Making sense of the plans for T-Levels

Making sense of the plans for T-Levels

As reported in FE Week yesterday, the Budget on Wednesday will announce new money for technical education to fund what some national newspapers have called ‘T-Level’. The government said it was “the most ambitious post-16 education reforms since the introduction of A-levels 70 years ago.”

Is the introduction of T-Levels a new announcement?

No. The Government first announced in November 2015 that they had big plans for reforming Post-16 skills training, starting with a review by a panel led by Lord Sainsbury.

In May 2016 FE Week exclusively reported that there would be an academic and vocational divide at 16, with 15 new technical education routes.

Then, in July the government officially responded to the Sainsbury review and confirmed the plans for 15 routes in a Post-16 Skills Plan.

In July the government said there was no new money to fund the courses in these 15 routes, so what is new is a commitment to increase teaching hours from 600 to 900 with additional investment of £500m by September 2022.

See DfE slide below for more detail

What is the timescale for the introduction of T-Level?

– April 2018 : the Institute for Apprenticeships (launching next month) becomes Institute for Apprenticeships and Technical Education
– October 2018 : Procurement begins for new technical qualifications (single awarding bodies)
– February 2019 : Technical qualifications approved for ‘pathfinder’ routes
– September 2019: First teaching of ‘pathfinder’ routes
– September 2020 – September 2022 – Phased teaching of other routes

See DfE slide below for more detail

Will there only be 15 T-Levels?

No.

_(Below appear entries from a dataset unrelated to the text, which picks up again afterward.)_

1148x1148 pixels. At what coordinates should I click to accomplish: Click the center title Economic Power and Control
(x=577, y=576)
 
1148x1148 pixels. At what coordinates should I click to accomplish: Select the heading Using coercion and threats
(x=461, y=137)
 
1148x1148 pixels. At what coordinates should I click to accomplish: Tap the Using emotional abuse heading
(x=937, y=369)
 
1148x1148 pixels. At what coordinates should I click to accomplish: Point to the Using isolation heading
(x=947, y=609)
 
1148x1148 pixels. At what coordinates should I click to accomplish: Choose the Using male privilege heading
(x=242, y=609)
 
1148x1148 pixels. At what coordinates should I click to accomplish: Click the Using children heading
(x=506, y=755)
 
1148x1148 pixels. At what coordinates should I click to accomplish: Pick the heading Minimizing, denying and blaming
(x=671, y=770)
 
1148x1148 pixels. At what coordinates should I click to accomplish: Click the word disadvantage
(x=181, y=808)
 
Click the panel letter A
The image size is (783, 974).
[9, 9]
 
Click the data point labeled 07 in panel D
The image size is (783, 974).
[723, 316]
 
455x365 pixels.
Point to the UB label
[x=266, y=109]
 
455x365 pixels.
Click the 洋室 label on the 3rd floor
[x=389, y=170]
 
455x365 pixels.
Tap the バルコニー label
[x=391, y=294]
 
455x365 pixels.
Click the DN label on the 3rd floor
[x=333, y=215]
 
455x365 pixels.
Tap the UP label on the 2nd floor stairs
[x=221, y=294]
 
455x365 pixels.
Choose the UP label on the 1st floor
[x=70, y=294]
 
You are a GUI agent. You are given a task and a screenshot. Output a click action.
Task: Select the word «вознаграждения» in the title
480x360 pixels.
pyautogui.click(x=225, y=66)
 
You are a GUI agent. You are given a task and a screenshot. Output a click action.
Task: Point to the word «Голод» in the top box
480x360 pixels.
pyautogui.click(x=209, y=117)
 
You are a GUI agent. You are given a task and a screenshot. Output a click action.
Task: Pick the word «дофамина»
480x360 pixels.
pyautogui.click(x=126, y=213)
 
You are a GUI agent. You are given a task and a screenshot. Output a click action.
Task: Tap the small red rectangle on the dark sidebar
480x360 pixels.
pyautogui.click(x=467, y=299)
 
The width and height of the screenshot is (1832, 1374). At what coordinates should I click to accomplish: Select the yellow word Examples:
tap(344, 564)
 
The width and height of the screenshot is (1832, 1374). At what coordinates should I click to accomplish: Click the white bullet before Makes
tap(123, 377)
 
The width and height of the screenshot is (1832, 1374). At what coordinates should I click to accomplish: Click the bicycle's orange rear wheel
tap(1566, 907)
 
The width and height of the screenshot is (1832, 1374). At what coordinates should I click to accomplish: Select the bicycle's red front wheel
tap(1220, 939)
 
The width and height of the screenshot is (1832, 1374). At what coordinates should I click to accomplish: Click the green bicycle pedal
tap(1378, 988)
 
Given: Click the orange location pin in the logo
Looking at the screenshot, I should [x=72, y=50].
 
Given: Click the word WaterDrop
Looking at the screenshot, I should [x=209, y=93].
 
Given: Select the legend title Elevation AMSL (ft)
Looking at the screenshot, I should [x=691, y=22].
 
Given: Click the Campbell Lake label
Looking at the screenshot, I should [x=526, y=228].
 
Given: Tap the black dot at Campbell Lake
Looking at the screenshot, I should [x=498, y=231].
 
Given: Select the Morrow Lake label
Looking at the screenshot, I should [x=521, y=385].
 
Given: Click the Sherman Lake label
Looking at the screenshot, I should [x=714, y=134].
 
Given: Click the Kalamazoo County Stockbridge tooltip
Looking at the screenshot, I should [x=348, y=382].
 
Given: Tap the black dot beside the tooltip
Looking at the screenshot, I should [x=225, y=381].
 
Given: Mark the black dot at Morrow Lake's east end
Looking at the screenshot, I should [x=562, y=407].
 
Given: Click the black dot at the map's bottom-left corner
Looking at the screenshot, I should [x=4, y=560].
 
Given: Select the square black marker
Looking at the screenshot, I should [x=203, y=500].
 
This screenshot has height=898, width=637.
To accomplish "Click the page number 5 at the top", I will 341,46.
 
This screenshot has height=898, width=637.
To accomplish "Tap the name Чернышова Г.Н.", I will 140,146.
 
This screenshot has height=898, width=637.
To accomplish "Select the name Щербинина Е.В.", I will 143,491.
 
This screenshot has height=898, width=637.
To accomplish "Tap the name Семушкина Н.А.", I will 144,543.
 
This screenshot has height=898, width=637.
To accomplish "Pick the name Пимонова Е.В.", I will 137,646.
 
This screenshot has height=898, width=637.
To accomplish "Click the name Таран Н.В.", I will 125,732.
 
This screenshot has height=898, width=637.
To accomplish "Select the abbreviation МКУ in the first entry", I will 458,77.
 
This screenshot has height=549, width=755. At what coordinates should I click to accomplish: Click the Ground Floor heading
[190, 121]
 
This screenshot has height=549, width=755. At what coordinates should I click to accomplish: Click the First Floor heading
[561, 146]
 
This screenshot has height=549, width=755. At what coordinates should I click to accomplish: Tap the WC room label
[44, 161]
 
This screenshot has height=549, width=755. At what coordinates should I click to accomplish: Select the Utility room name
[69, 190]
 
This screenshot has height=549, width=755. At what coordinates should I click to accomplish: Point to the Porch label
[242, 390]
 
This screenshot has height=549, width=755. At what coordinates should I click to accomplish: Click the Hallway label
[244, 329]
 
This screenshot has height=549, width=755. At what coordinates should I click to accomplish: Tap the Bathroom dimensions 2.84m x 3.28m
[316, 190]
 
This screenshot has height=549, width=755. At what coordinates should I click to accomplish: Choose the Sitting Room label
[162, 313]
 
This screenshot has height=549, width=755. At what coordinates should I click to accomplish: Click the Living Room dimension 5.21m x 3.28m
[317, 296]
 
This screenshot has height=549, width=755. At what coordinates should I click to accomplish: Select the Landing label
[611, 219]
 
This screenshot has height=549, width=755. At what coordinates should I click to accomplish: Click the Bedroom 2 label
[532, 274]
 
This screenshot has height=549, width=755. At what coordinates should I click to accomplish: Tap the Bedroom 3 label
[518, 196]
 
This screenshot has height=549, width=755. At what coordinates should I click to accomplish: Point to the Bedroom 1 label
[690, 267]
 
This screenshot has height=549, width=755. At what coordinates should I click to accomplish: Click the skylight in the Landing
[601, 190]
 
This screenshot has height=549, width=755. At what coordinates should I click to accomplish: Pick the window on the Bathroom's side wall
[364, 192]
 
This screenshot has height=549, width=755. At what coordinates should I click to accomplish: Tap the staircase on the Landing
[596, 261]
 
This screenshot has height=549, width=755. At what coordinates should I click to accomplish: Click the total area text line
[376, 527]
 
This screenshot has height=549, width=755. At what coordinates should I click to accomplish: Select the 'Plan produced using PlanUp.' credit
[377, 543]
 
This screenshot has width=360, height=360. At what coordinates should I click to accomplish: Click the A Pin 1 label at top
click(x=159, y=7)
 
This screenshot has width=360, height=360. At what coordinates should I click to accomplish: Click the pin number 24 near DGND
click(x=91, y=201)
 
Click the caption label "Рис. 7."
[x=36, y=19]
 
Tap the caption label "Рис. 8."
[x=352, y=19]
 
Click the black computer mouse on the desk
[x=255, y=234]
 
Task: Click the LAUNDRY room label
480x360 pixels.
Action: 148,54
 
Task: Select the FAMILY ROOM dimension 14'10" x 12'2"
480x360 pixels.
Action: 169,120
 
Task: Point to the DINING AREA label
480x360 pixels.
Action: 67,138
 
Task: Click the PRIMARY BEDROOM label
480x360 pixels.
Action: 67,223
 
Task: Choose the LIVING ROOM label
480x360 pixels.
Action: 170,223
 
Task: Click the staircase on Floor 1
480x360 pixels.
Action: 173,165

There are 15 routes but multiple occupations within them and four of the routes are to be delivered “primarily through apprenticeships”. For example, the journalism occupation sits in the same route as upholstery (see DfE slide below). Also read this from FE Week.

Is the T-Level a qualification?

Yes. As explained in the DfE slide below, qualifications will be developed to cover “core content” and a single organisation or consortium will be granted an exclusive licence to develop and certificate them.